Stomping Freedom: The Martial Law Act of 2006

Counterpunch posted online my Freedom Daily January article on how Congress passed  law to give presidents push-button martial law power.  Here’s the piece.

Stomping Freedom

Inside the Martial Law Act of 2006


Martial law is perhaps the ultimate stomping of freedom. And yet, on September 30, 2006, Congress passed a provision in a 591-page bill that will make it easy for President Bush to impose martial law in response to a terrorist “incident.” It also empowers him to effectively declare martial law in response to what he or other federal officials label a shortfall of “public order” — whatever that means.

It took only a few paragraphs in a $500 billion, 591-page bill to raze one of the most important limits on federal power. Congress passed the Insurrection Act in 1807 to severely restrict the president’s ability to deploy the military within the United States.
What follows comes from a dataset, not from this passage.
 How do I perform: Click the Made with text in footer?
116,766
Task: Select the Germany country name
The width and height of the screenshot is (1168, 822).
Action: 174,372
The Posse Comitatus Act of 1878 tightened those restrictions, imposing a two-year prison sentence on anyone who used the military within the United States without the express permission of Congress. (This act was passed after the depredations of the U.S. military throughout the Southern states during Reconstruction.)
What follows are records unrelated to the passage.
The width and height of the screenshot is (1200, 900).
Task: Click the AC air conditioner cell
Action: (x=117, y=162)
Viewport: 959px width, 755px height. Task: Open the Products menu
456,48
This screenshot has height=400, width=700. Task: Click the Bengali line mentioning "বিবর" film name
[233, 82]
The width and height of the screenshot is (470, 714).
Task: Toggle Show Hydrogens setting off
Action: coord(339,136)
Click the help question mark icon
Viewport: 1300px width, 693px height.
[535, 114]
But there is a loophole: Posse Comitatus is waived if the president invokes the Insurrection Act.

The Insurrection Act and Posse Comitatus Act aim to deter dictatorship while permitting a narrow window for the president to temporarily use the military at home. But the 2006 reforms basically threw any concern about dictatorial abuses out the window.

Section 1076 of the Defense Authorization Act of 2006 changed the name of the key provision in the statute book from “Insurrection Act” to “Enforcement of the Laws to Restore Public Order Act.” The Insurrection Act of 1807 stated that the president could deploy troops within the United States only “to suppress, in a State, any insurrection, domestic violence, unlawful combination, or conspiracy.” The new law expands the list of pretexts to include “natural disaster, epidemic, or other serious public health emergency, terrorist attack or incident, or other condition” — and such a “condition” is not defined or limited.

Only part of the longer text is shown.